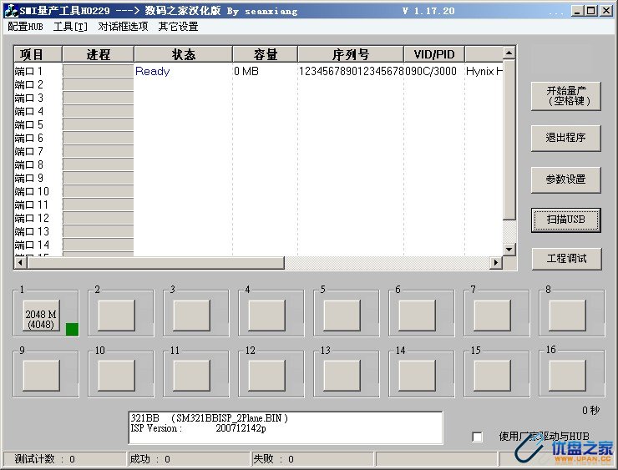Click port 1 slot showing 2048 M
Viewport: 618px width, 470px height.
tap(40, 316)
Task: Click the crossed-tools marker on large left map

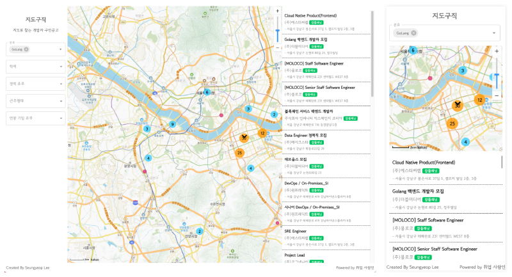Action: 244,137
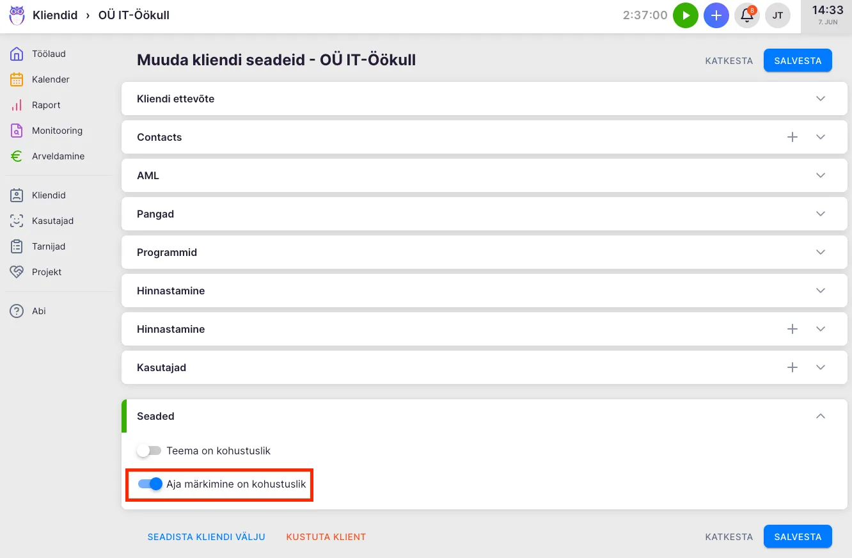Click the Arveldamine euro icon

17,156
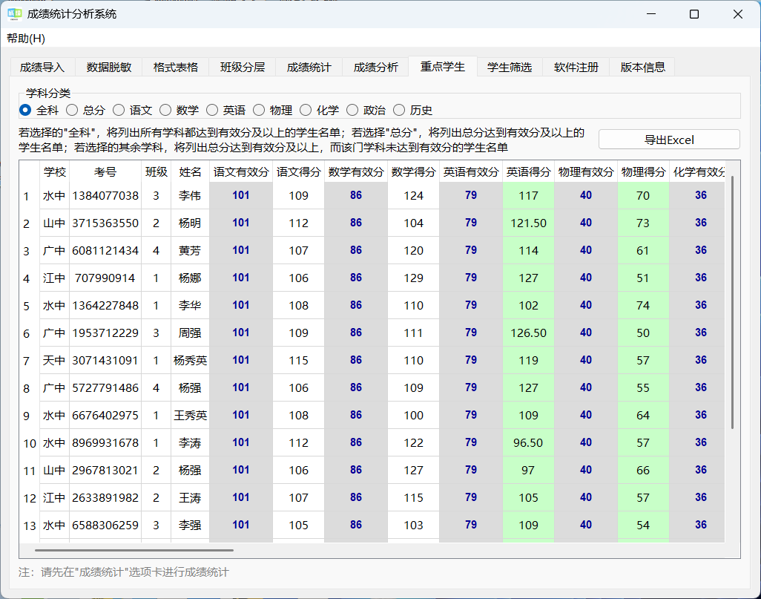Select the 化学 subject radio button
The image size is (761, 599).
(306, 110)
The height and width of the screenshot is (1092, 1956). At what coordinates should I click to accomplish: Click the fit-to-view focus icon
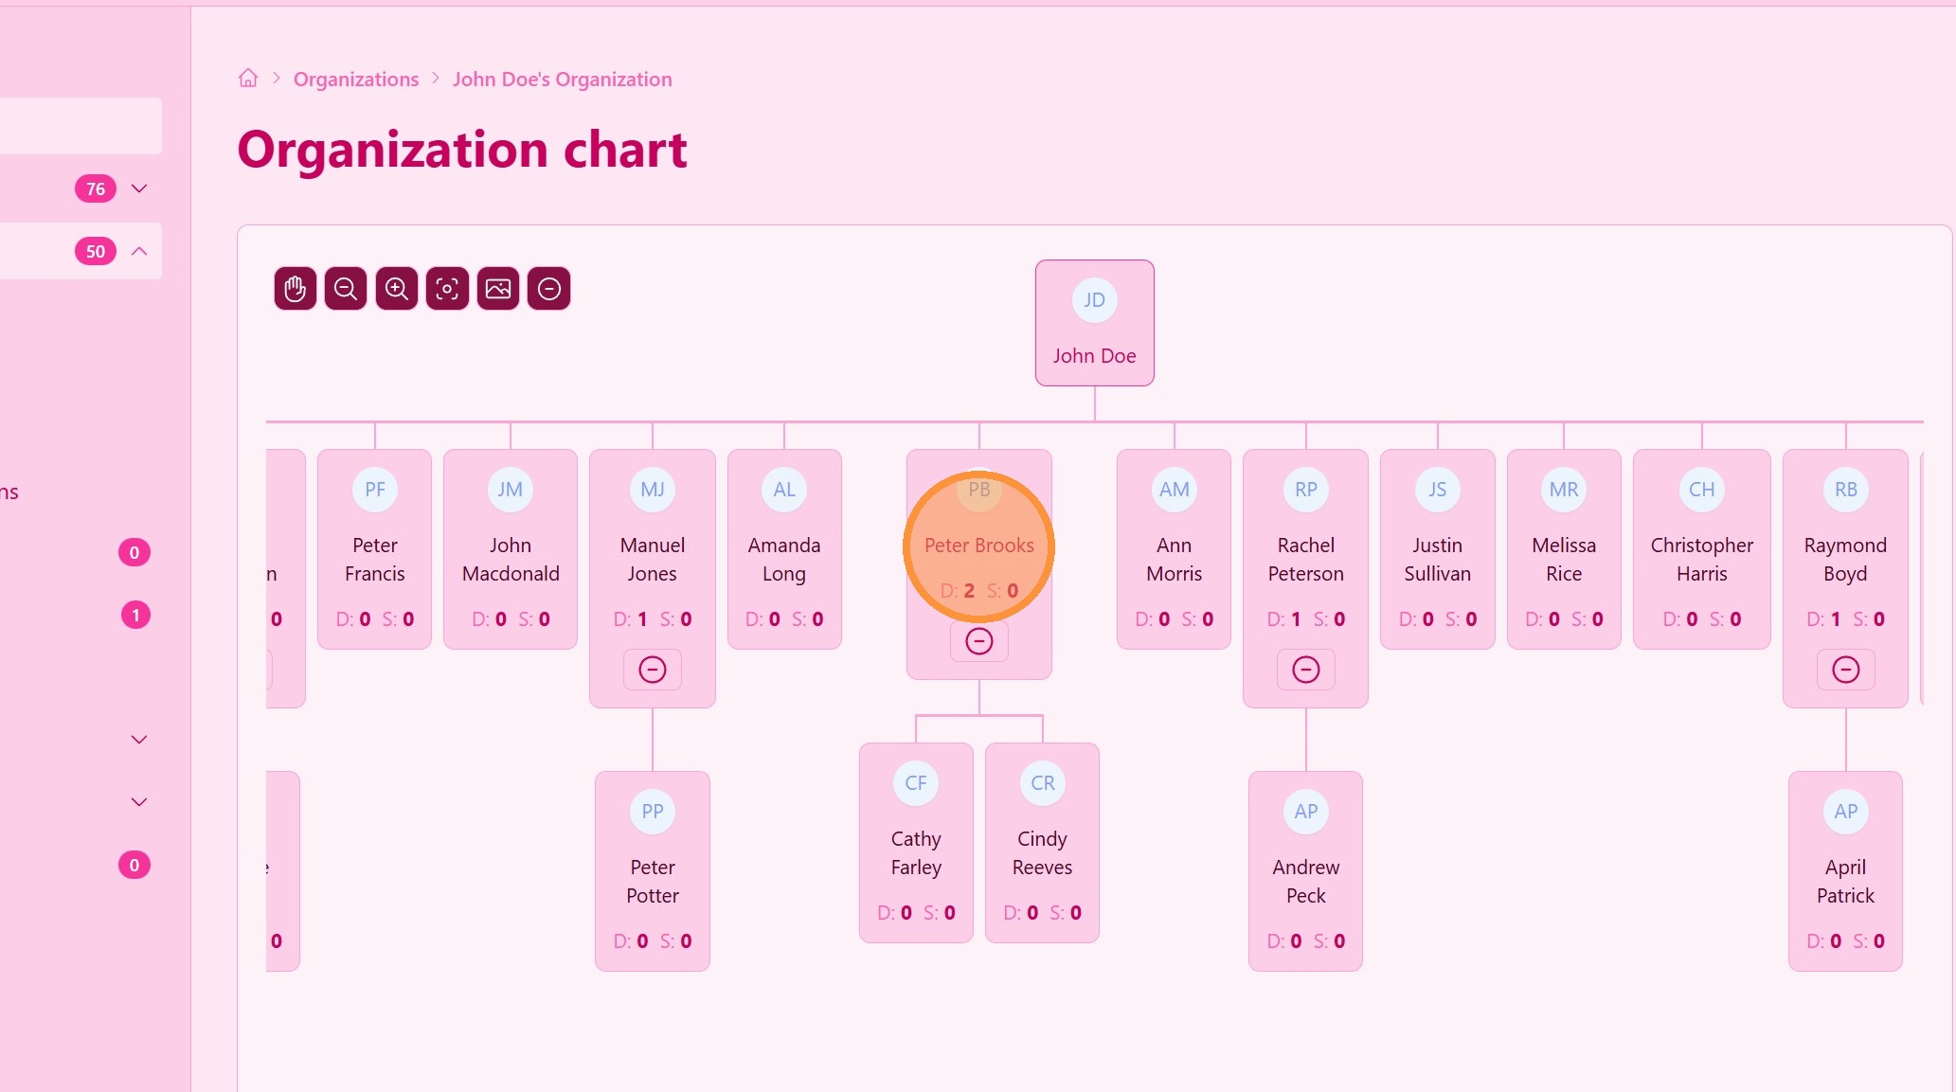(447, 289)
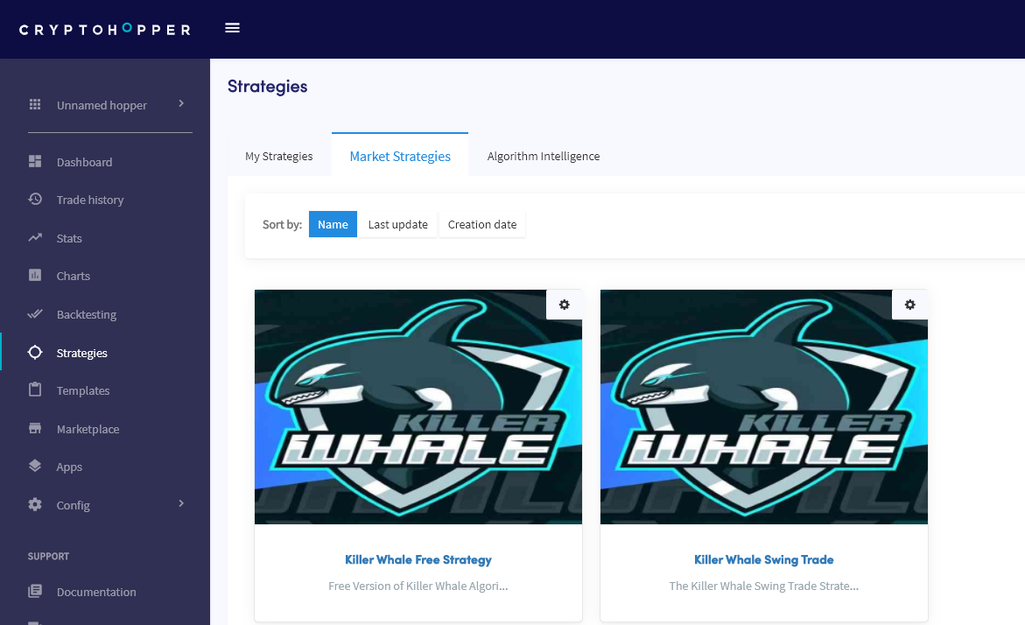Image resolution: width=1025 pixels, height=625 pixels.
Task: Sort strategies by Name
Action: pyautogui.click(x=333, y=224)
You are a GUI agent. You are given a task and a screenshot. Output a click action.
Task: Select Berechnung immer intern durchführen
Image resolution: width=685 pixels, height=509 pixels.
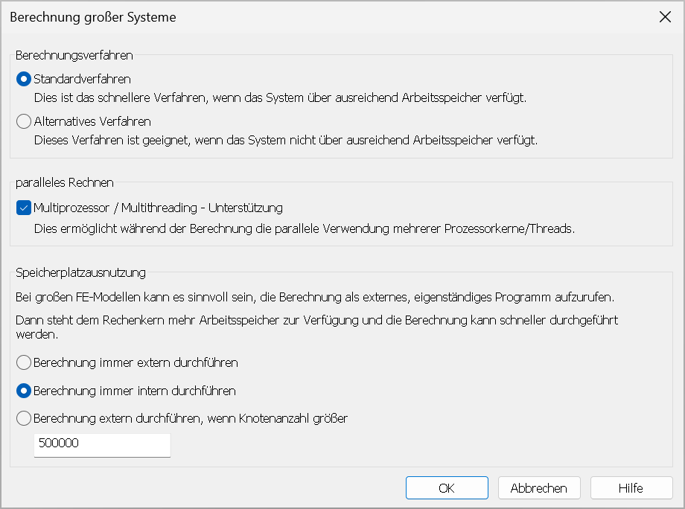(x=24, y=391)
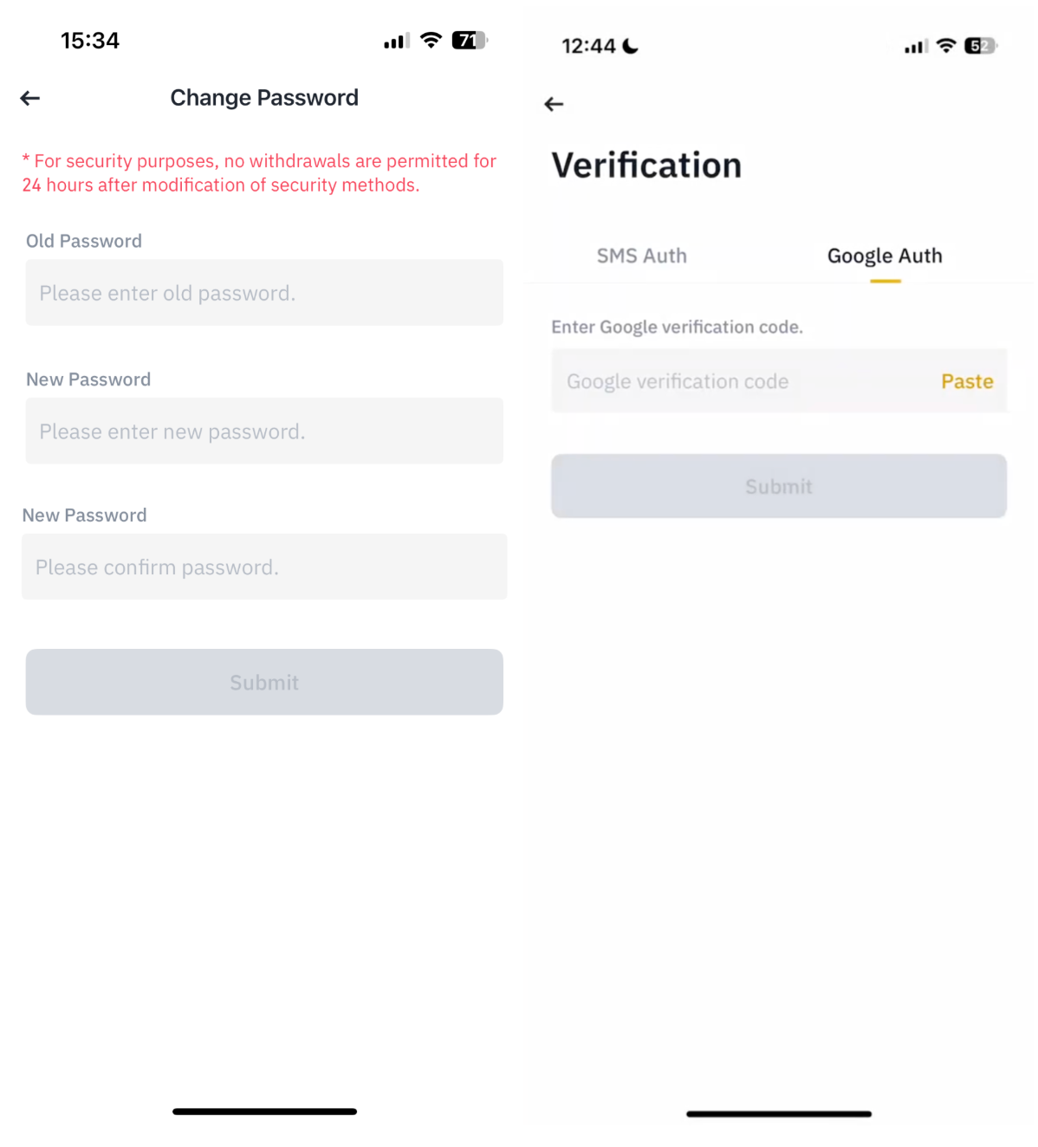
::::::
- **Directions**
These lines alone form the answer: the one containing "Image resolution: width=685" and every line after it through the end of the material, exactly as written, pictures left out.

- **Exercise solution**
Image resolution: width=685 pixels, height=509 pixels.
(x=24, y=391)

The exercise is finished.